Authors: Stefano Perazzelli

Firm: Toffoletto De Luca Tamajo e Soci

The Italian Supreme Court has confirmed its earlier decision that employers can legally use investigative agencies to monitor an employee where the employer has a suspicion of wrongdoing that goes beyond a simple breach of the terms of the employee’s employment contract.The Italian Supreme Court has confirmed its earlier decision that employers can legally use investigative agencies to monitor an employee where the employer has a suspicion of wrongdoing that goes beyond a simple breach of the terms of the employee’s employment contract.

The Italian Supreme Court of Cassation has recently re-examined the question of the legality of employers using investigative agencies to monitor employee conduct, confirming its previous case law.

In its judgment of 4 September 2018 (no. 21621), the Court affirmed that, according to Articles 2 and 3 of Law no. 300/1970 (the Workers’ Statute), investigative agencies can lawfully be hired to monitor employees and their actions if the employer suspects that an employee is committing or has committed an offence that goes beyond a mere breach of his or her contractual obligations (this confirms the decision of the Court of Cassation no. 15094/2018). For example, an employer will be acting within the law if, by hiring the investigative agency, it intends to determine whether an employee is performing paid activities for a third party during working hours, or whether an employee is carrying out an activity outside the workplace that violates his or her contractual non-compete obligation, to the detriment of the employer.

Conversely, recourse to investigative agencies is not allowed if it is aimed at ascertaining whether an employee is correctly fulfilling his or her contractual obligations linked to work, or whether he or she has breached them in the past. This is because supervision of work activities is legally the responsibility of the employer (this follows the decision of the Court of Cassation no. 9167/2003).
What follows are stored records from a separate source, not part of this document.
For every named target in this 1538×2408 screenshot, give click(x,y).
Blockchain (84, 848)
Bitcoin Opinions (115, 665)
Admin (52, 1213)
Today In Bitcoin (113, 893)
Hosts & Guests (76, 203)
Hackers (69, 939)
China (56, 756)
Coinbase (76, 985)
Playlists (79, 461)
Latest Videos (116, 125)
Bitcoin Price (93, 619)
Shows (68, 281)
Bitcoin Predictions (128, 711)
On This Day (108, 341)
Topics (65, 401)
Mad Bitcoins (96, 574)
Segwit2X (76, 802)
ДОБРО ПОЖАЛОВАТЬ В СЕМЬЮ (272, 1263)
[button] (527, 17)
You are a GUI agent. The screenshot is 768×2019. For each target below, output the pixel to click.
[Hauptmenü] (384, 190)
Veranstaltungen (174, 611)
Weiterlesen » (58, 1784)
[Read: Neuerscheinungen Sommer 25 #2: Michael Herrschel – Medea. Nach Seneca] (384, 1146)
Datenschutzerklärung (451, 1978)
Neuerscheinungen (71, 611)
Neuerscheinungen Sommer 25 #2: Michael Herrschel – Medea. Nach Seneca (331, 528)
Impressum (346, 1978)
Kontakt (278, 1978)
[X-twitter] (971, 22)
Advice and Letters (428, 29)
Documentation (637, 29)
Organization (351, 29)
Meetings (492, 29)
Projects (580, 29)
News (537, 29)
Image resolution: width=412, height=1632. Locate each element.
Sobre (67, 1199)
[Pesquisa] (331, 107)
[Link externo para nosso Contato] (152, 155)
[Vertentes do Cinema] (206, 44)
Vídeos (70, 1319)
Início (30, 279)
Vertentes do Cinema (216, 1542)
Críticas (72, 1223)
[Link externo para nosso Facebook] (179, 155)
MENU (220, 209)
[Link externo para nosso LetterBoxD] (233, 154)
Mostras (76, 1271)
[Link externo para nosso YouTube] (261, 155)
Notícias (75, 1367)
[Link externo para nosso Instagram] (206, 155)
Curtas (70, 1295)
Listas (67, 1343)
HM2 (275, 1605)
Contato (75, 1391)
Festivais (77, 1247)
For example, ascertaining whether an employee systematically leaves the workplace during working hours without informing their employer cannot be delegated to an investigative agency: it is the employer’s (and its internal collaborators’) sole responsibility.

Taking the above into consideration, in its judgment no. 21621/2018 the Court of Cassation affirmed the unlawfulness of the dismissal based on evidence from an investigative agency of an employee who, on various occasions, falsified his work attendance record. The employee was able to do so because he was responsible for the system that recorded employees’ work attendance and this conduct was uncovered as a result of investigative activity carried out by a third party agency. Hiring an investigative agency for such purposes breached the employer’s exclusive supervisory responsibility, as set out in Articles 2 and 3 of Law no. 300/1970.